実はこの記事を書き始める時に、比較用に Tauri + Rust で同様のマンデルブロ描画アプリを作ってみたことがあります。Rust はコンパイル言語でネイティブバイナリに変換されるため、普通に考えれば JavaScript よりずっと高速なはず…なんですが、なんとレンダリングのタイム計測をしてみると、一部のケースでは JavaScript の方が速いという驚きの結果に。
これは JavaScript のエンジン(特に V8)に搭載されている JIT(Just-In-Time)コンパイラの最適化が効いているためです。最初の一回目は確かに少し遅いのですが、その実行ログを元に実行時に最適化されたバイナリコードにコンパイルし直すため、2回目以降はまるで別物のように速くなるんです。
つまり、今回のマンデルブロ集合の描画のような処理なら「初回ちょっと遅いけど、そこから鬼速くなる」っていうのが JIT の本領。しかもブラウザが自動でそれをやってくれるので、開発者は特に意識せずともこの恩恵を受けられるという…これは控えめに言ってヤバい。
並列計算といえば…
ここまでは、マンデルブロ集合の描画をCPUを使った並列計算で高速化してきました。ですが、並列処理といえば、その道のプロ中のプロがいますよね?
そう、GPUです。
GPU(Graphics Processing Unit)は、もともと画像処理のために作られたチップですが、その構造上 大量のコアを使って一気に同じ処理を並列に走らせるのが大得意です。今回のように、ピクセルごとに独立した計算を行うマンデルブロ集合のようなケースでは、GPUは最強の選択肢になります。
Web環境でも WebGL や WebGPU を使えば、GPU を叩いてさらに数桁レベルで速いレンダリングをすることも可能になります。
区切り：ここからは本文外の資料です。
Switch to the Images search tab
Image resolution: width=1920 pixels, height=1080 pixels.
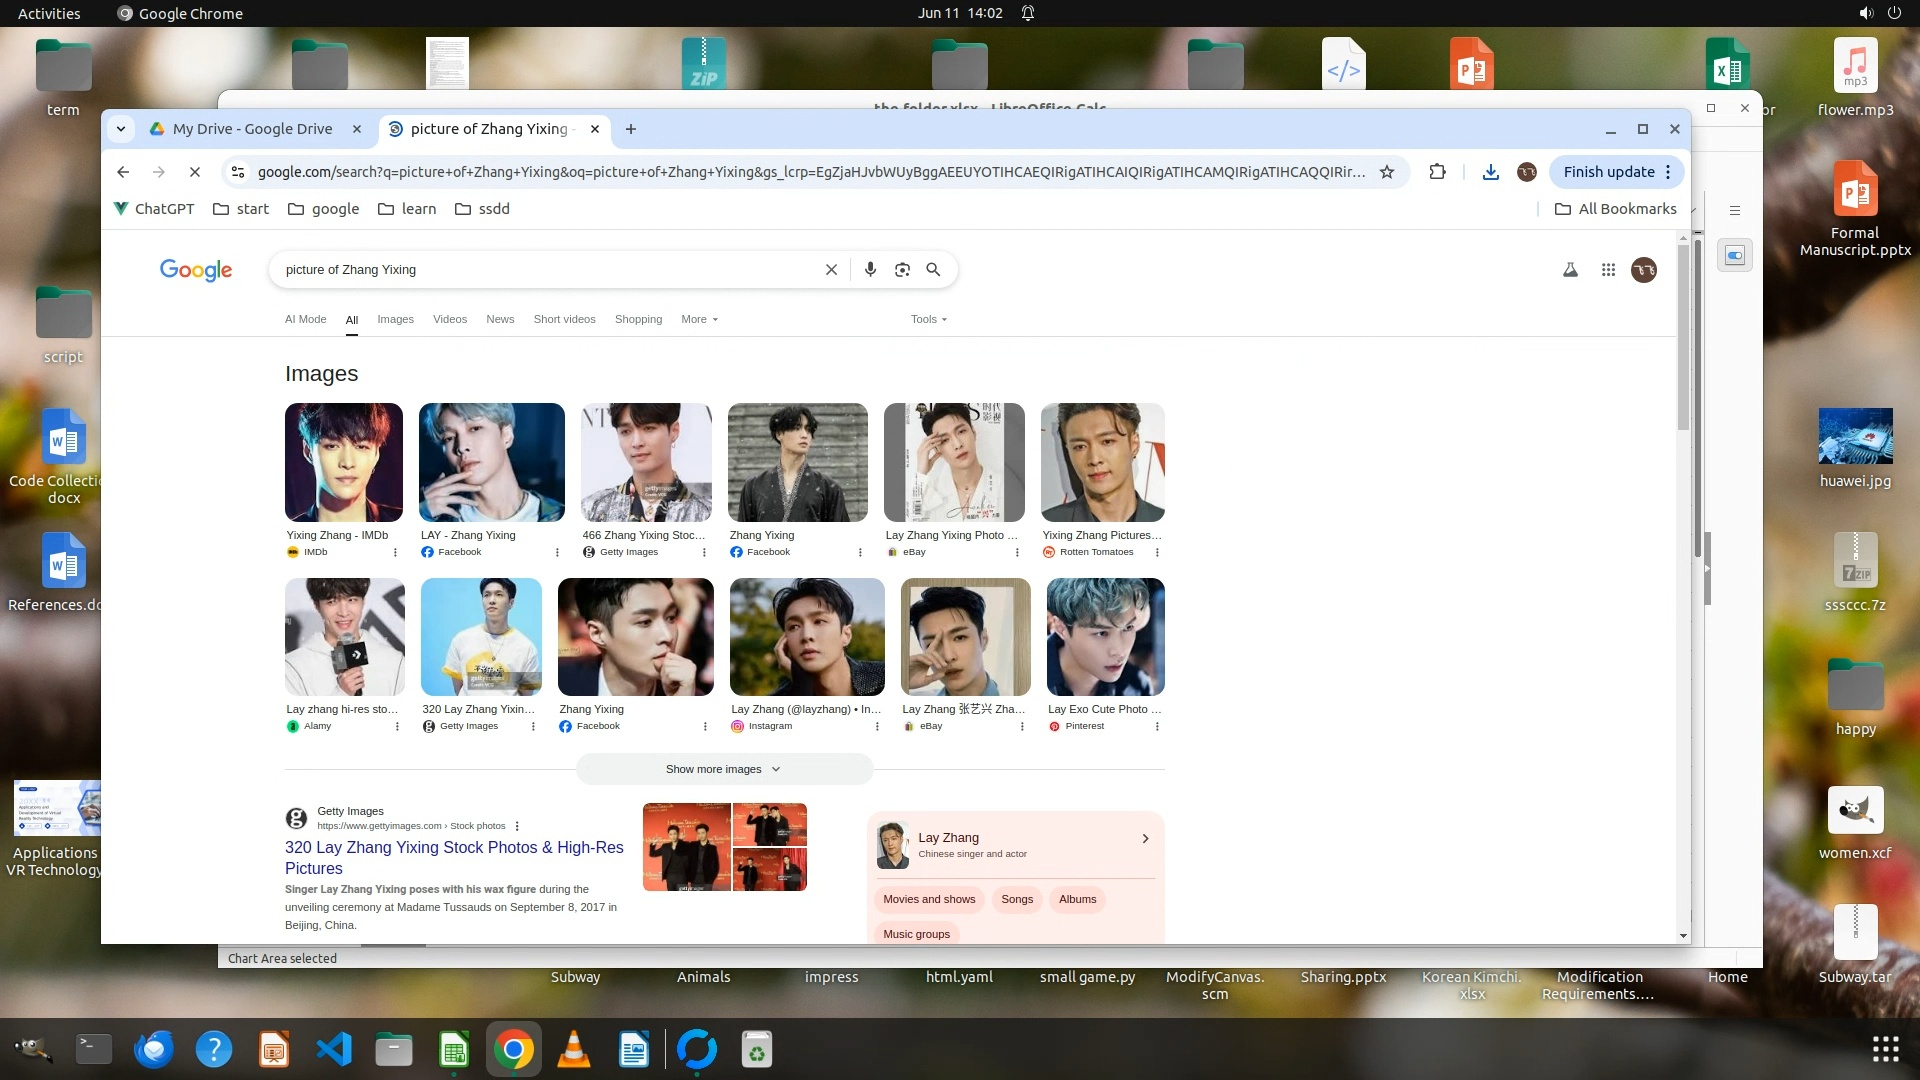coord(395,319)
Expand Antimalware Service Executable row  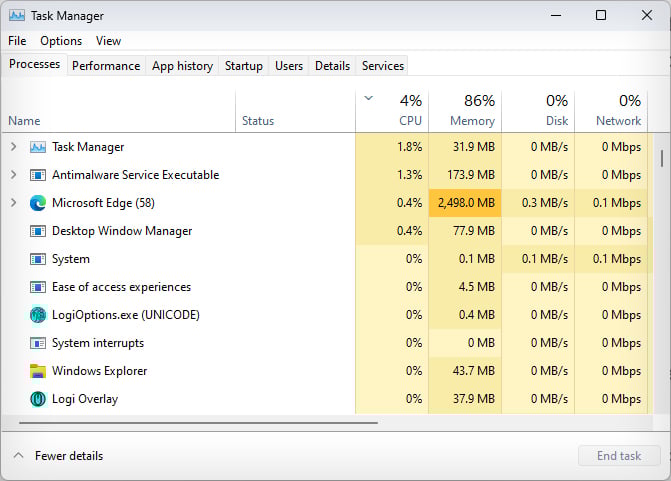coord(13,175)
実は少しだけ前に、WebGL を使ってマンデルブロ集合を描画するプログラムを書いたことがありますが、そのときはなんと反復回数を100万ぐらいにしても、フリーズせずに描画できました。(1枚レンダリングするのに時間は多少はかかったけど)
それぐらいGPUって並列計算が得意なんですよね。スペックによっては100万でもほぼリアルタイムで描画できたりするのかな?って思ってみたり。
おわりに
マンデルブロ集合について調べるときに、初めてProcessingという言語を知りました。Javaベースらしいので、使う機会があるのかは分かりませんが、ちょっとだけ触ってみたいですね。
反復回数や、並列計算モードを切り替えられたり、レンダリングタイムが表示されるものを、GitHub Pagesに公開しています。よかったら、遊んでみてください。(スマホのベンチマークにぜひ)
もう2ヶ月で初投稿から1年経つけどまだ初学者でいいよね?
あとニート脱却したいな~ では。